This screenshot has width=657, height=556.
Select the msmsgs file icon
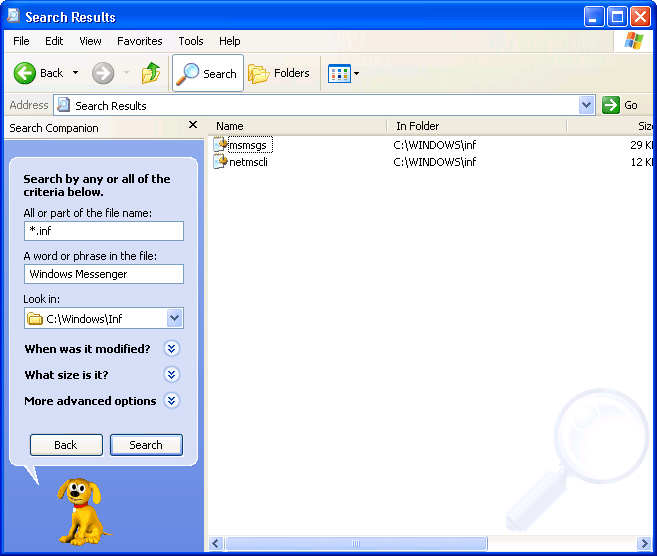(221, 145)
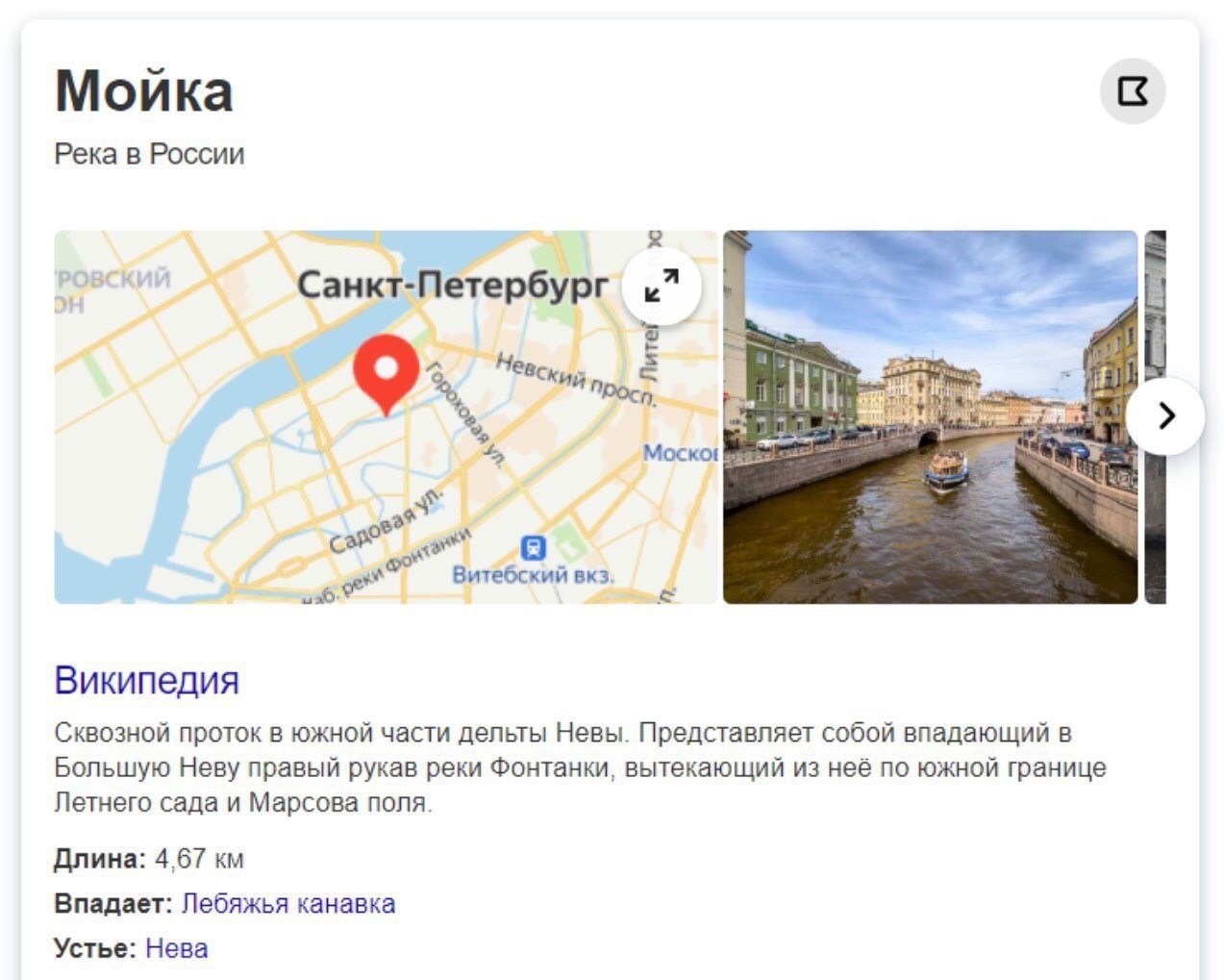1224x980 pixels.
Task: Click the Витебский вкз. text label
Action: [533, 575]
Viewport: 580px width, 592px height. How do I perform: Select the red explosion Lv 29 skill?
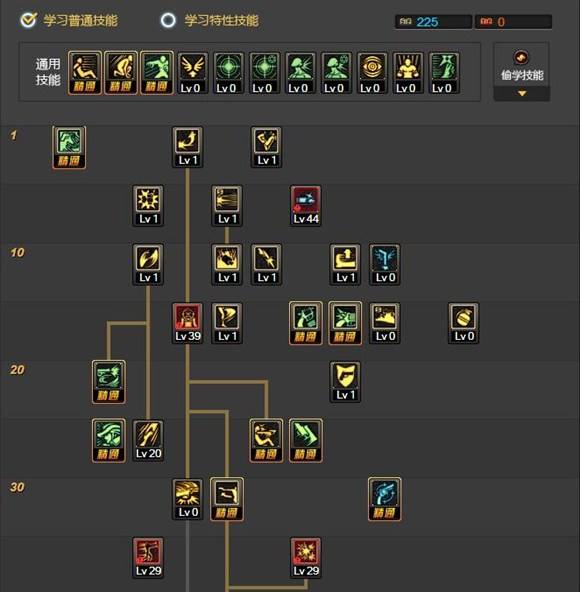click(x=305, y=558)
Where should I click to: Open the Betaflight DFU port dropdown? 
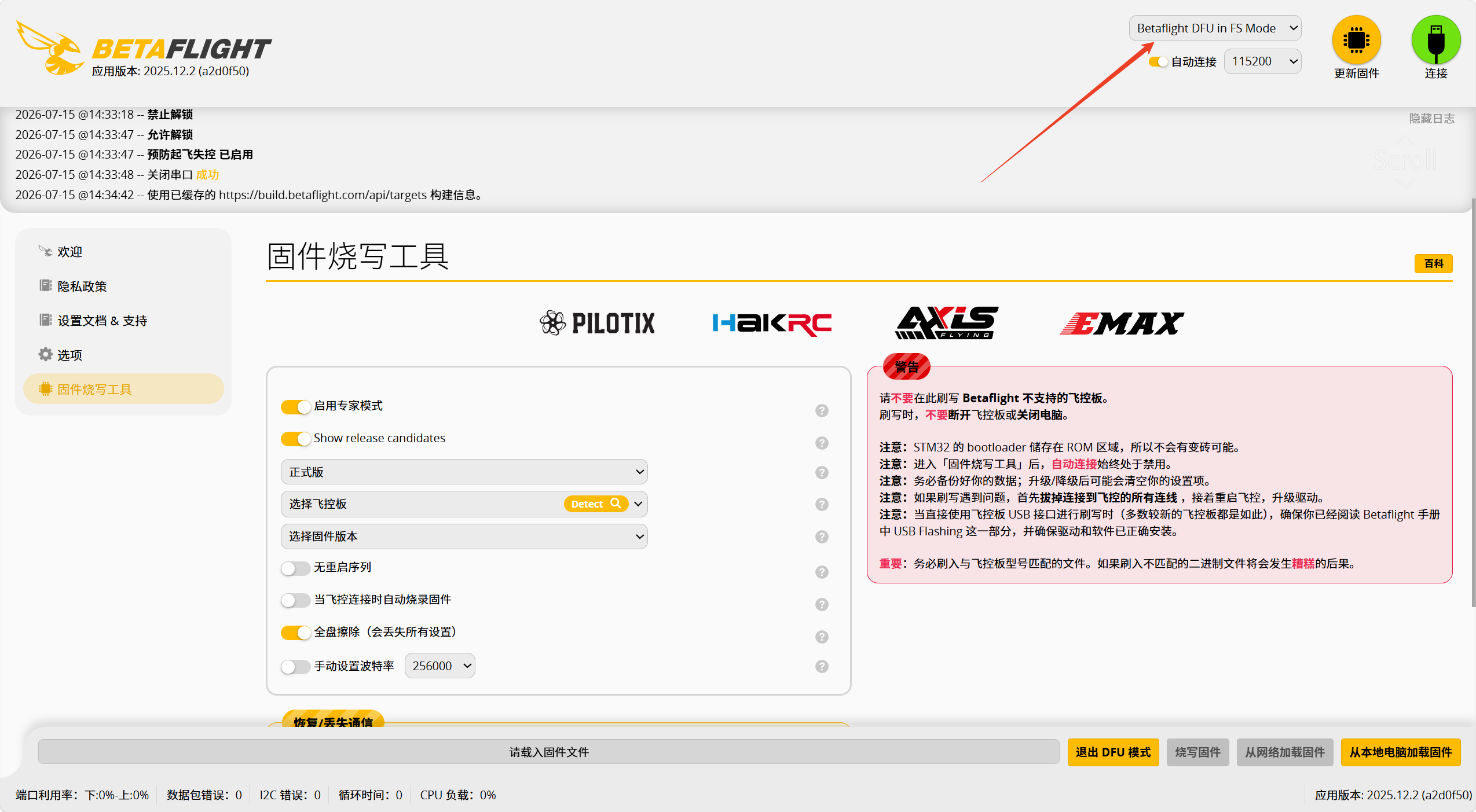[x=1215, y=28]
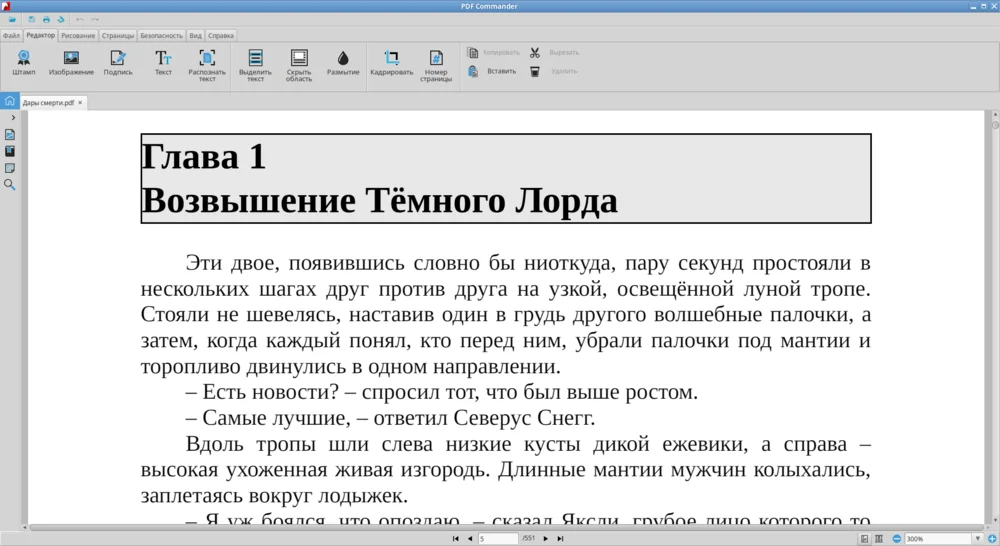Toggle two-page view mode in status bar

[878, 539]
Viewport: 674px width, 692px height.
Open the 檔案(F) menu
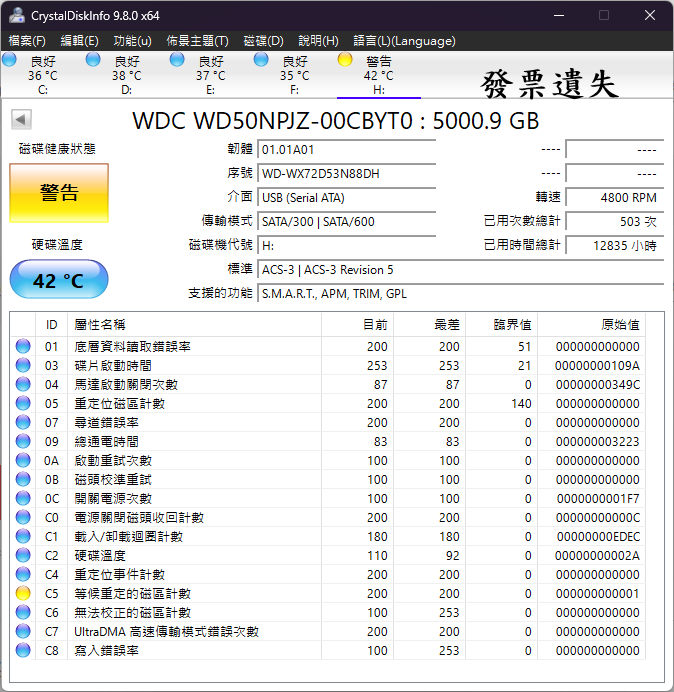tap(27, 41)
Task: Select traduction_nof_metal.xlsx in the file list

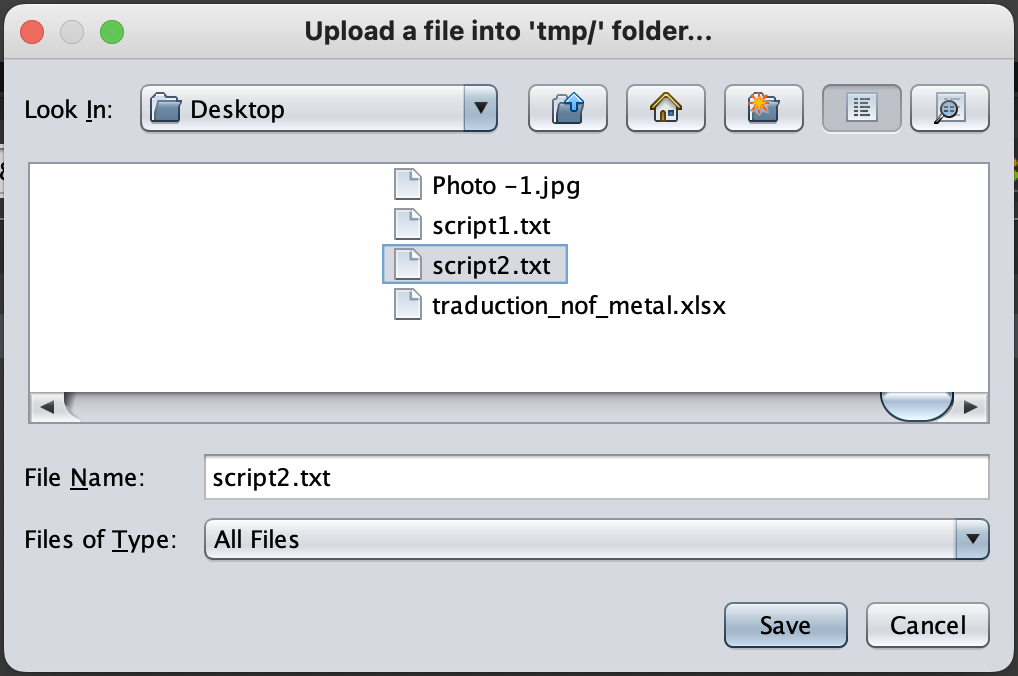Action: point(578,305)
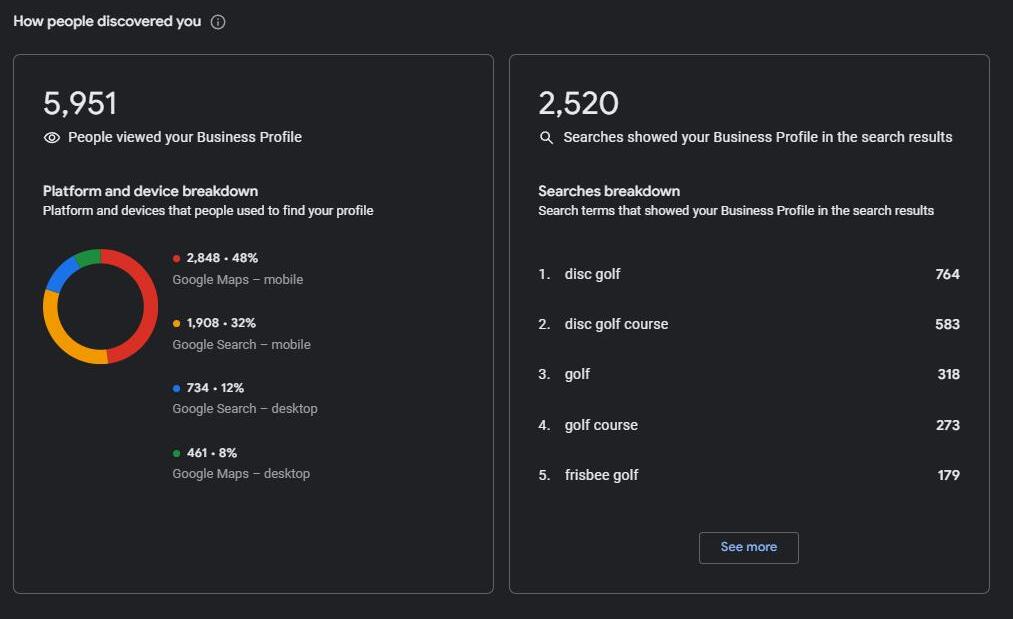Click the orange Google Search mobile legend dot
The width and height of the screenshot is (1013, 619).
pos(177,323)
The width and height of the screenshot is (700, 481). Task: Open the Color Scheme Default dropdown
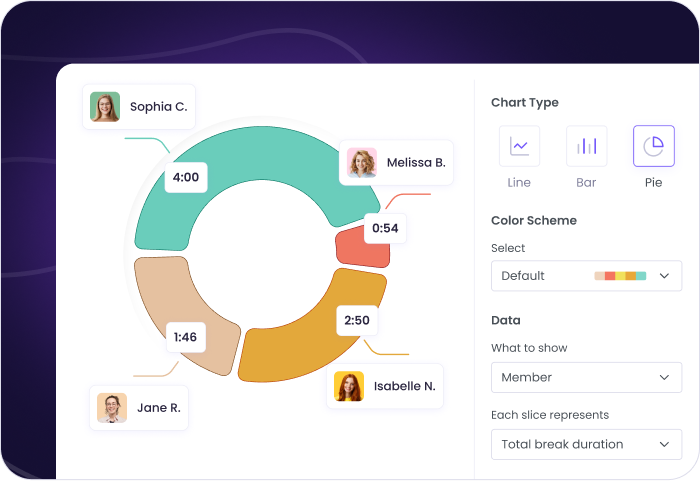pyautogui.click(x=585, y=276)
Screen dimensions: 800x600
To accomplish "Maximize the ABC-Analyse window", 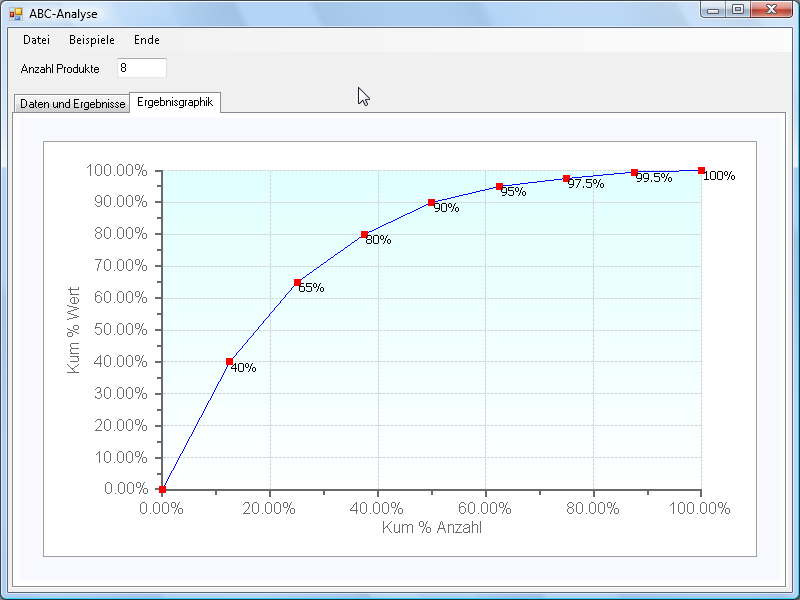I will (x=738, y=9).
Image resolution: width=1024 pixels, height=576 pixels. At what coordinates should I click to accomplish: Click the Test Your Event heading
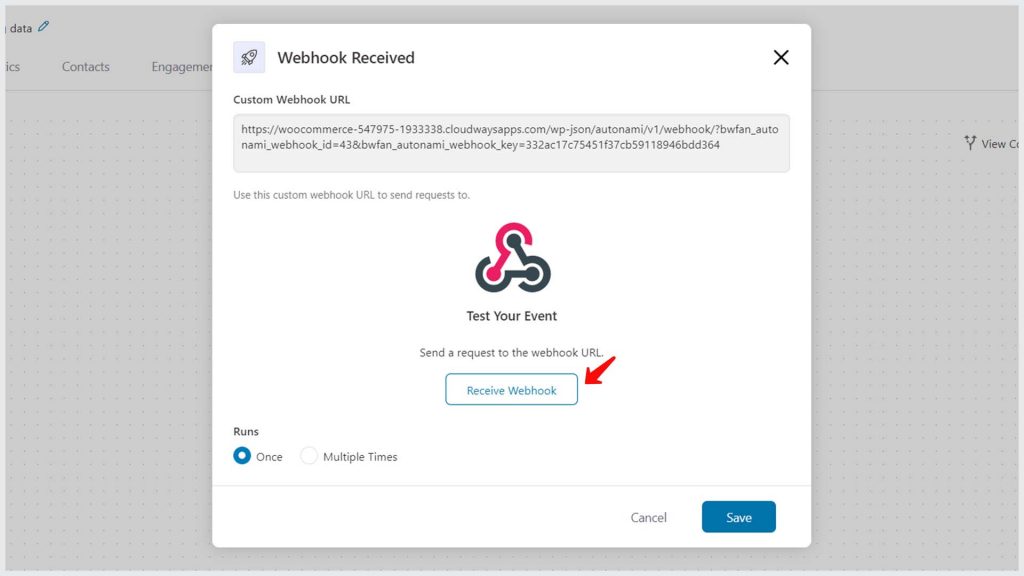pos(511,316)
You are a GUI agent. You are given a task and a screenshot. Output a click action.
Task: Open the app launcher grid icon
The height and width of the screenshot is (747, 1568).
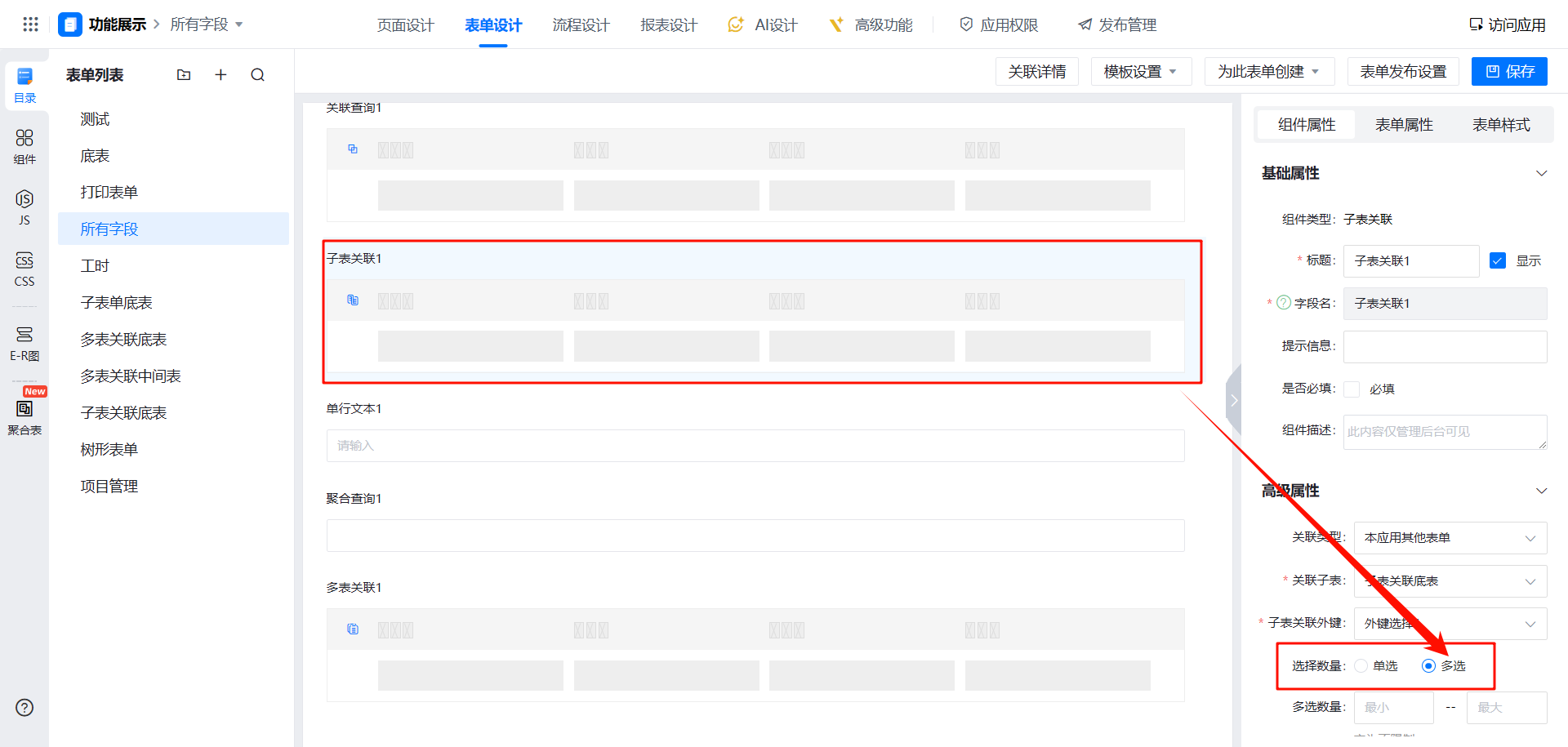(30, 24)
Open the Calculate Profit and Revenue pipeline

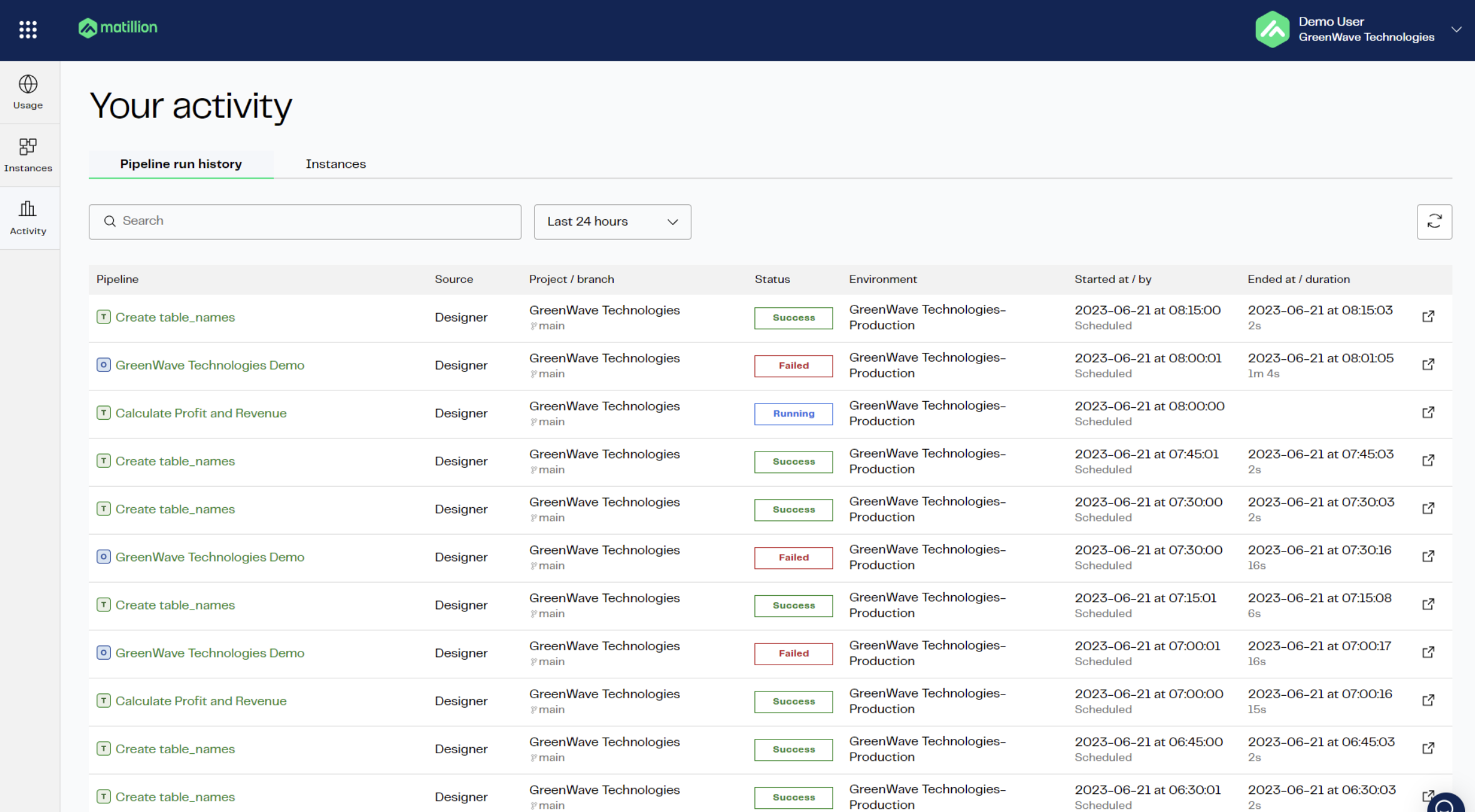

------

**Exercise brief:**
Turn the rows starting at the line containing "Task: Select traduction_nof_metal.xlsx" and ending at the line containing "pos(177,323)" into a JSON list of strings, one string per line, with blank lines skipped. Leave the pictures out of the answer.

**Solution below:**
[
  "Task: Select traduction_nof_metal.xlsx in the file list",
  "Action: point(578,305)",
  "Click the orange Google Search mobile legend dot",
  "The width and height of the screenshot is (1013, 619).",
  "pos(177,323)"
]